Top of Recorded data
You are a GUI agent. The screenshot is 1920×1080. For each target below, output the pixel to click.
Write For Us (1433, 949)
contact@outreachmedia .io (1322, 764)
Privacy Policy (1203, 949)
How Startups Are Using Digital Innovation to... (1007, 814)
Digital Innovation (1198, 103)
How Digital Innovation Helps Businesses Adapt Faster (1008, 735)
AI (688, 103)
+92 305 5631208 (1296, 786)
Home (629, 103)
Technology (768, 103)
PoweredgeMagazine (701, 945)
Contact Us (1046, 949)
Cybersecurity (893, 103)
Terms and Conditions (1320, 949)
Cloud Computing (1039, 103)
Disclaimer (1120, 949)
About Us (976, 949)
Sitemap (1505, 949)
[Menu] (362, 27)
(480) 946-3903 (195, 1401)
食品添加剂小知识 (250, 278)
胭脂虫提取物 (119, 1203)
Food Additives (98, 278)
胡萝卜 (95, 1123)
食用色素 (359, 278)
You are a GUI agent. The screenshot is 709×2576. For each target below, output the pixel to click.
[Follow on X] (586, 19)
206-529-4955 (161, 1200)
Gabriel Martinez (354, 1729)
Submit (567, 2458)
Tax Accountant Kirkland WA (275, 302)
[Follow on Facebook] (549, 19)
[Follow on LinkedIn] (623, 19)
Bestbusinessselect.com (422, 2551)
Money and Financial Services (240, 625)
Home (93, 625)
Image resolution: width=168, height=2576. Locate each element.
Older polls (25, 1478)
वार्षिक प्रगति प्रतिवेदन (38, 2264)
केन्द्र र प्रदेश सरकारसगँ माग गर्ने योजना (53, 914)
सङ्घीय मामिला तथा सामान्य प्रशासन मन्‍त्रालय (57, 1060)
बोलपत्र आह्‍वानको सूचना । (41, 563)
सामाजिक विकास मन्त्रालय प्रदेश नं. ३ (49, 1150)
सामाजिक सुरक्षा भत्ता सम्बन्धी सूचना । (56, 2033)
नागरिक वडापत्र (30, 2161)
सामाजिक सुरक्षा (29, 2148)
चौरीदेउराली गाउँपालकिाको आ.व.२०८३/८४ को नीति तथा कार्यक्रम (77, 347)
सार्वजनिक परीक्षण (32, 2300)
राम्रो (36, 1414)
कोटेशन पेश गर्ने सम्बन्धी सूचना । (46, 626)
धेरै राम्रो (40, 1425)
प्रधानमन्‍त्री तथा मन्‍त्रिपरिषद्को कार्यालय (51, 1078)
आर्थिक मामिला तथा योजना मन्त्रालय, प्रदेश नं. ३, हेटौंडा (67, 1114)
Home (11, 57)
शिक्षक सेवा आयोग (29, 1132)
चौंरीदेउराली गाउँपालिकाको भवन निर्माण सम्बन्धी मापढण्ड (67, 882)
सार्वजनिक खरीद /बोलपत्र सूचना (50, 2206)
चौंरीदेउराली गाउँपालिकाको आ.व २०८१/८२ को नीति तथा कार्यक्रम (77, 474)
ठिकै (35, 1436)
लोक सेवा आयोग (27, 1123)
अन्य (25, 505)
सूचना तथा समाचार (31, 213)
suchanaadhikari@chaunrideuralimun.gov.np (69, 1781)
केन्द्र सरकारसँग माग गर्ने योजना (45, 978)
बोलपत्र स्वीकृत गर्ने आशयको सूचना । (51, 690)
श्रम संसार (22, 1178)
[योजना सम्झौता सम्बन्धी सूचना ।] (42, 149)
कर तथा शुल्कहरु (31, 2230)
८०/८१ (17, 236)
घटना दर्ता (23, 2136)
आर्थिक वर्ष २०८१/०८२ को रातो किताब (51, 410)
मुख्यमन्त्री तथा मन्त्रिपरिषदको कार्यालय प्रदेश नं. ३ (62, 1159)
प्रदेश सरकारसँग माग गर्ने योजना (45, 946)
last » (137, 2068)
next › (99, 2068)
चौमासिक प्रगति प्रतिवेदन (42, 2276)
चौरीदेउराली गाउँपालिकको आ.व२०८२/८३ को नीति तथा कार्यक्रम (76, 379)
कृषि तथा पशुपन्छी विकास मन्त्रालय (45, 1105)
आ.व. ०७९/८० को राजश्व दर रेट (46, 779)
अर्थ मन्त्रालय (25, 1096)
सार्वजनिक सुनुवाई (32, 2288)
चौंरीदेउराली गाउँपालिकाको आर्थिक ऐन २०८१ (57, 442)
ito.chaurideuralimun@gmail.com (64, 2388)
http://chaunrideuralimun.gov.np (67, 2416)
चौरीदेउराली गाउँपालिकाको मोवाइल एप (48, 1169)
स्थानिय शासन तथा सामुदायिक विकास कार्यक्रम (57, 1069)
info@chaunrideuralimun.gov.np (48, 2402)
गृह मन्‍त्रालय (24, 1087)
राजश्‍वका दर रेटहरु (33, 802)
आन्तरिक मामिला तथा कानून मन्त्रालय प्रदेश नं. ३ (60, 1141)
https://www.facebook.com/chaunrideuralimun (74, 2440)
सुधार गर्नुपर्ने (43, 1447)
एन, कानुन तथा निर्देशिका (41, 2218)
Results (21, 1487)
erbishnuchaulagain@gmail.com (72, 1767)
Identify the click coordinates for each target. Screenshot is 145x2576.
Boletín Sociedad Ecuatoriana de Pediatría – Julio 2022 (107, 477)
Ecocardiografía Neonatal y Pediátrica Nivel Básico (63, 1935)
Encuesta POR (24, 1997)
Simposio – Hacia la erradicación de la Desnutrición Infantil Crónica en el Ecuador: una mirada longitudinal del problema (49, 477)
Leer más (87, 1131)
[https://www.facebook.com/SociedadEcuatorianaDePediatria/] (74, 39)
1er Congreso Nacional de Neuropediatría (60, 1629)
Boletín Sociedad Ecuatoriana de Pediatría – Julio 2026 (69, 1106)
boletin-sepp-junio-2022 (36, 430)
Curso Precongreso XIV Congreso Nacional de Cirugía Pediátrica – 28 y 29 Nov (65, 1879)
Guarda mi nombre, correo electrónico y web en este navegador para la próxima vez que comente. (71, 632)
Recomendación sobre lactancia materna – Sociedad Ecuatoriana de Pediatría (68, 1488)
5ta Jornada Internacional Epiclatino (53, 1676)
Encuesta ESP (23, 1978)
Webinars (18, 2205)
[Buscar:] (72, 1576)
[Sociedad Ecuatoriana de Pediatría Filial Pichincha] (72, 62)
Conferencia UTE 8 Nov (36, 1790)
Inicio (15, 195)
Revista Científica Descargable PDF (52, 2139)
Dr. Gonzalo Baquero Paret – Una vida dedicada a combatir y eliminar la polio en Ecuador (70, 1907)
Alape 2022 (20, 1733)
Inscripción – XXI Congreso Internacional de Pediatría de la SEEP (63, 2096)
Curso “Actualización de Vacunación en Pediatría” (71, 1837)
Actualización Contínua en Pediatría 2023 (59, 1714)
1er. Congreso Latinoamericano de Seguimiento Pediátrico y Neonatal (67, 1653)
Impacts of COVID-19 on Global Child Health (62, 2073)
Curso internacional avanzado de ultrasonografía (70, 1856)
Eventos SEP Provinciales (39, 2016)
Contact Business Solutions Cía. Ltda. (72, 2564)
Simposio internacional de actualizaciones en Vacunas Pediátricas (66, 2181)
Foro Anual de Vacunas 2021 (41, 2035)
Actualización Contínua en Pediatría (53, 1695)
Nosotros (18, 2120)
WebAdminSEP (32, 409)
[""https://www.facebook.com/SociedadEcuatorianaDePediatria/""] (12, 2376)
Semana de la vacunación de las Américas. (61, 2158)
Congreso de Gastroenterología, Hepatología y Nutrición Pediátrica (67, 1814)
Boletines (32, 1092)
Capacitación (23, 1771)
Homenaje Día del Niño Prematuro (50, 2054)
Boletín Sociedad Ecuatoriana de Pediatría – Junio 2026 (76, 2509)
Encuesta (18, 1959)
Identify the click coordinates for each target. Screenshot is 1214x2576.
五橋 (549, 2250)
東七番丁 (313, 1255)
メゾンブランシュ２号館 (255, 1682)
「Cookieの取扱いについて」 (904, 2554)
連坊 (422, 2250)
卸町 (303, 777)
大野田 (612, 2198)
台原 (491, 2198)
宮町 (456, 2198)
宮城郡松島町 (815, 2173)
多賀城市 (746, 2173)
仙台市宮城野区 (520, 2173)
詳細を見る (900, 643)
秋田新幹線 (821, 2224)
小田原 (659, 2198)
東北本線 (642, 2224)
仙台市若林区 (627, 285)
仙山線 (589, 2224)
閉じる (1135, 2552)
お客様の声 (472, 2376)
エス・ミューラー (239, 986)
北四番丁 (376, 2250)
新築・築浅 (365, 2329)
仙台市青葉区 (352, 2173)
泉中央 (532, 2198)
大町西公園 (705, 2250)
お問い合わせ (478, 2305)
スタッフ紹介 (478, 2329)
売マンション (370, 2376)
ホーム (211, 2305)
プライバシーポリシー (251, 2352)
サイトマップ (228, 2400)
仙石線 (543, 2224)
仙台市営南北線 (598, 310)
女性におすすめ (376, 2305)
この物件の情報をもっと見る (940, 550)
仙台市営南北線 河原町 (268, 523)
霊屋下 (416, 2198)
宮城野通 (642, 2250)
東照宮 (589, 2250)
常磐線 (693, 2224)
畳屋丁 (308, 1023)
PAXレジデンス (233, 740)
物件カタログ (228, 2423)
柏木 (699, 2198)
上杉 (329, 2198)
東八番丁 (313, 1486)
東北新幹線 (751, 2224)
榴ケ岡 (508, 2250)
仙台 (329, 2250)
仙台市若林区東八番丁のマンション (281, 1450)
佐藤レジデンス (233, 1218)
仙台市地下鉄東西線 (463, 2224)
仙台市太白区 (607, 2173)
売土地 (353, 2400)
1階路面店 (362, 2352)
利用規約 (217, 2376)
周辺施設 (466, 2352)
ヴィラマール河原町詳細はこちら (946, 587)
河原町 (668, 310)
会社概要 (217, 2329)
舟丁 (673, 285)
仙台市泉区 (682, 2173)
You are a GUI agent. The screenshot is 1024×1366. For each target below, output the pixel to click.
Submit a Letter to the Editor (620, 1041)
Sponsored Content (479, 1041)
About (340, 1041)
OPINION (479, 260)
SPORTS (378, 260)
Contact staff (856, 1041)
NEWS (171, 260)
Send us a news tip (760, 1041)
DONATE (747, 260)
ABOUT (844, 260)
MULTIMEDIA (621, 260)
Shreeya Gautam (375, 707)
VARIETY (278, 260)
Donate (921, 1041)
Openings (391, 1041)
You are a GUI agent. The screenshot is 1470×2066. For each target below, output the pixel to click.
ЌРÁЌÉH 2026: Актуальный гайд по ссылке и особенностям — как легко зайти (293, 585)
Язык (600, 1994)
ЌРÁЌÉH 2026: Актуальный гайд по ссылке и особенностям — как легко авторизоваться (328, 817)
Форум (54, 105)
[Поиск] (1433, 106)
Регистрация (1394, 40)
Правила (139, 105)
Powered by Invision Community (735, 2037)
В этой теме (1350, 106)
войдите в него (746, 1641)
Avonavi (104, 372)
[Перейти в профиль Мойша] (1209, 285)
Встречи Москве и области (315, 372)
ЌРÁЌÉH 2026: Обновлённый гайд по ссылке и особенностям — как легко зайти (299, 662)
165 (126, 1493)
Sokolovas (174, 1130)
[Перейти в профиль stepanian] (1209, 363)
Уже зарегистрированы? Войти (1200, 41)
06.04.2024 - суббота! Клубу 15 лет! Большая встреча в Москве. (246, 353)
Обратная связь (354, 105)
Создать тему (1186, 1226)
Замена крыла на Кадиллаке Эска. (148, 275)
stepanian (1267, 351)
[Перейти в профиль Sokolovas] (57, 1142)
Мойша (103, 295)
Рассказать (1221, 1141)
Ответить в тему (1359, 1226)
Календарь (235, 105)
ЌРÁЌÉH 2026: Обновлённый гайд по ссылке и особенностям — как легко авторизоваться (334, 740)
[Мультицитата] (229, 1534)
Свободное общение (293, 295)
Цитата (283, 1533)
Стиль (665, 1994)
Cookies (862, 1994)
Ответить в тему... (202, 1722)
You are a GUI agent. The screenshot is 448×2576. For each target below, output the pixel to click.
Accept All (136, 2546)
Bottom of Recorded data
Exercise directions: From the line containing "[Перейти в профиль Sokolovas] (57, 1142)" down to the last line of the records, transcribe every line exactly and add nothing else.

Problem solution:
[Перейти в профиль Sokolovas] (57, 1142)
Мойша (103, 295)
Рассказать (1221, 1141)
Ответить в тему (1359, 1226)
Календарь (235, 105)
ЌРÁЌÉH 2026: Обновлённый гайд по ссылке и особенностям — как легко авторизоваться (334, 740)
[Мультицитата] (229, 1534)
Свободное общение (293, 295)
Цитата (283, 1533)
Стиль (665, 1994)
Cookies (862, 1994)
Ответить в тему... (202, 1722)
You are a GUI agent. The screenshot is 448×2576. For each target below, output the pixel to click.
Accept All (136, 2546)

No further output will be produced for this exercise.